What the task requires: Where the word "computer" appears in a line of the entries below, count that line and give the total alone.

+-------+

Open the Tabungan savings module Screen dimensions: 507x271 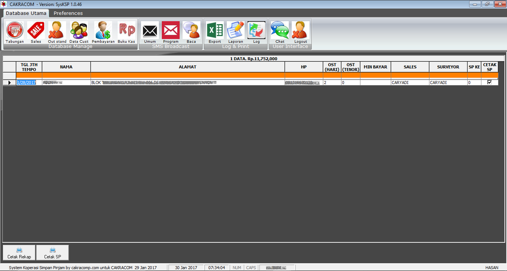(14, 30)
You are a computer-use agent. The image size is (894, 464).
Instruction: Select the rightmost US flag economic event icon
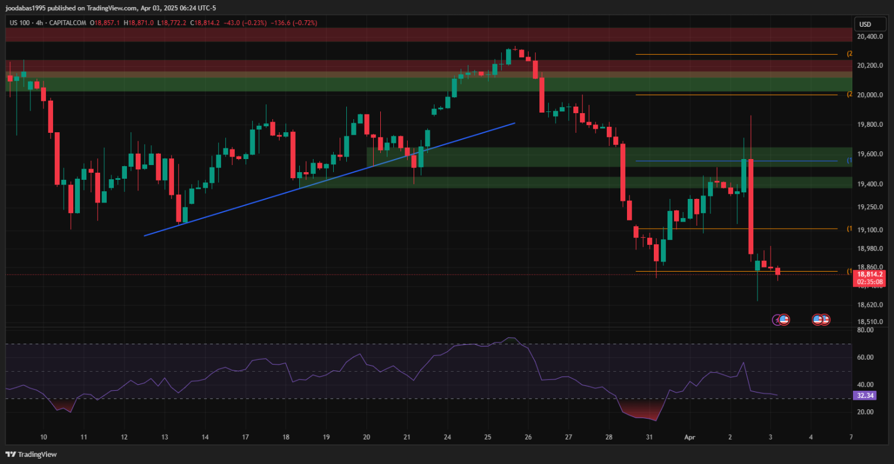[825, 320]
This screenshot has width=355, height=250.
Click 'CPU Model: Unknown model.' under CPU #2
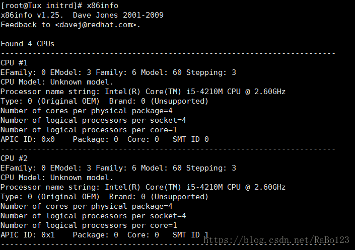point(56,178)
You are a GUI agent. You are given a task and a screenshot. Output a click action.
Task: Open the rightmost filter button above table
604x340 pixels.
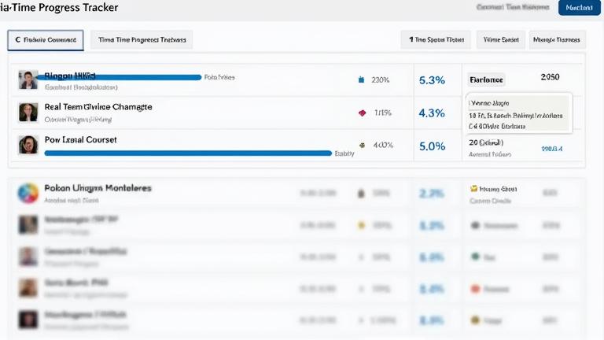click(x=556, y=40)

+-------+

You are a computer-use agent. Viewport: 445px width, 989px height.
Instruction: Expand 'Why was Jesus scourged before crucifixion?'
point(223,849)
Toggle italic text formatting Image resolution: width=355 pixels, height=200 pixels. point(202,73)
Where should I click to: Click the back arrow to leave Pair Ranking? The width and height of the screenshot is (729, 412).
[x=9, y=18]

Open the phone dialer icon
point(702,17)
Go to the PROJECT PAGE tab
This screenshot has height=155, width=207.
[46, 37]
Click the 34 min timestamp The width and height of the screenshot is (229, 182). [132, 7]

+-------+

Exercise solution: 2